Crónica de una pareja de hinchas canallas que tuvo que palpitar el partido más importante del año lejos de las tribunas, en un bar ajeno en Sarandí y compartiendo unas cervezas

Por Nicolás Zuberman (Tiempo Argentino)

A las 15.50 de un jueves la estación de Sarandí huele a pólvora. Es el único indicio de que a 300 metros, en la cancha de Arsenal, Rosario Central y Newell’s se juegan el pase a la semifinal de la Copa Argentina. Al sur del conurbano bonaerense no hay ruido, no hay hinchas, no hay clima. Ni siquiera se ven policías en las tres cuadras que separan a la estación del Ferrocarril Roca del estadio Julio Humberto Grondona.

En uno de sus primeros cuentos, La observación de los pájaros, Roberto Fontanarrosa fantasea con un hincha canalla que, nervioso por el partido, sale a pasear por las calles de Rosario para distraerse pero empieza a buscar “señales en la copa de los árboles, a adivinar conductas en la actitud de los animales, a bucear respuestas en los indicios de la naturaleza, en la interpretación del vuelo de los pájaros” para intuir el resultado. En Sarandí ni siquiera eso alcanza: si el partido no se mira por tele o no se escucha por radio, no hay manera de sacar conjeturas.

En las cuatro tribunas del Julio Grondona no hay público. Hasta los futbolistas tuvieron que mostrar su documento para ingresar. Los 30 directivos que se permitieron por equipo más el puñado de periodistas a los que acreditaron están en los palcos, en la parte alta de la platea local. El presidente de la AFA, Claudio “Chiqui” Tapia, y el titular de la Aprevide, Juan Manuel Lugones, las caras visibles de que se edulcore el clásico más pasional del fútbol argentino, sí están adentro de la cancha.

Los 25 hinchas de Newell’s y Central que lo intentaron no tuvieron la misma suerte: terminaron en la Comisaría 7° de Avellaneda. Los canallas le dieron el recibimiento al equipo con pirotecnia que salió desde las vías del Roca, algo que repitieron a los 15 minutos de juego. Los detuvieron sobre el mismo terraplén del ferrocarril.
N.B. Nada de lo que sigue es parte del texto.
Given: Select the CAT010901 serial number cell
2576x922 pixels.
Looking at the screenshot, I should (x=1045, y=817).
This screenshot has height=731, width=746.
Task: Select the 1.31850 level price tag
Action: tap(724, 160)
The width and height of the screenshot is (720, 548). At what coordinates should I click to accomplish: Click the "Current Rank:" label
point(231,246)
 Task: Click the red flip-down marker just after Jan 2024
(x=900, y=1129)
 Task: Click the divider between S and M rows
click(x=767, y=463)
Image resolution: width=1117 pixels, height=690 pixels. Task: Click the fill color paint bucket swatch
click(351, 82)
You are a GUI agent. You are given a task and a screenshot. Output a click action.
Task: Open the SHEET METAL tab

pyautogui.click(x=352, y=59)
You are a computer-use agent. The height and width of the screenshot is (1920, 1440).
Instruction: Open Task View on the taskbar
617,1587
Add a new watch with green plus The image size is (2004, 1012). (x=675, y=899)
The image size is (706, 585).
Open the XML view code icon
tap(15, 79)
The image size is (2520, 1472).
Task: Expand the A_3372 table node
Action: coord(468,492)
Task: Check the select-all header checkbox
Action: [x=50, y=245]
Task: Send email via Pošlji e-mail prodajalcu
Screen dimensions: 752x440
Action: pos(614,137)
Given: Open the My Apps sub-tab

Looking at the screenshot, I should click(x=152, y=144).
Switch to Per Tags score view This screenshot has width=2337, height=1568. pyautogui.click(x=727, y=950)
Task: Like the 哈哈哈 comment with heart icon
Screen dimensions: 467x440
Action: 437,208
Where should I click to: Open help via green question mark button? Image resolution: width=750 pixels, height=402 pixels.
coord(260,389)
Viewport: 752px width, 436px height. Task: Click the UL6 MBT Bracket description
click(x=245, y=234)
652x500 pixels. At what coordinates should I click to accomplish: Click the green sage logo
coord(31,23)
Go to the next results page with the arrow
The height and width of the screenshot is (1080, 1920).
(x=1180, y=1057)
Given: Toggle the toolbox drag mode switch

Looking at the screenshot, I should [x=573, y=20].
Los leprosos habían alquilado una terraza en una de las casas sobre la calle Morse pero duraron menos que la ilusión rojinegra: cuando promediaba el aburridísimo primer tiempo un grupo de efectivos de la Bonaerense los advirtió que tenían que retirarse. O salen por las buenas o tendrá que ser por las malas, fue la indicación. También fueron apresados.

La explicación: que no podía haber hinchas 200 metros a la redonda. Por grupos, los fueron subiendo a las camionetas de la Bonaerense. Según informó Aprevide, la detención duró sólo unas horas. Cuando arrancó el segundo tiempo parecía que ya no quedaba ningún hincha en los alrededores. Hasta que en una mesa de la pizzería Tres Ases, símbolo de Sarandí, fundada en 1950, se escuchó una puteada cuando Matías Caruzzo se perdió el primer gol canalla:

—Lo mufaste vos, la concha de tu madre –dijo ella a su novio, que llevaba un pantalón de Arsenal.

A ese grito lo siguieron todos los lugares comunes posibles. “Uh, mirá hay alguien de Rosario. Debe ser Fito Páez”, dijo el cajero, pasados los 60. “Olmedo”, agregó el que estaba del otro lado del mostrador. “Ehhh, qué boquita”, dijo el pizzero, que ni asomaba a la cara, como si el fútbol y los insultos tuvieran género. Y eso que Fontanarrosa ya lo había escrito en ese mismo cuento, hace más de 35 años: “Hay mujeres terriblemente fanáticas también. Es más. Son las peores con las cosas que les gritan a los jugadores en la cancha”. La pareja tomaba la segunda Stella Artois. Un parroquiano se acercó y le propuso que si era de Central se tire un lance a la cancha, que con unos pesos seguro se arreglaba para pasar. No sabía lo que pasaba a unos metros.

A la primera puteada de la muchacha que la descubrió como hincha de la Academia la siguieron otras cuantas, aunque más alegres después de que Herrera metiera el tacazo para el 1 a 0. Igual al cajero, al tipo que atendía el mostrador y al pizzero que no asomaba la cara les seguía pareciendo llamativo. La piba siguió en lo suyo: una mano en el vaso de cerveza, la otra en el regazo de su novio y los ojos en el televisor. Recién cuando Patricio Loustau terminó el partido agarró el teléfono para hablar por WhatsApp con sus contactos canallas: quería saber cómo se vivía allá lo que pasaba a tres cuadras de donde estaba ella. Algunos dirán que es una marca de la época. Es, en verdad, a lo que se resigna el futbolero argentino.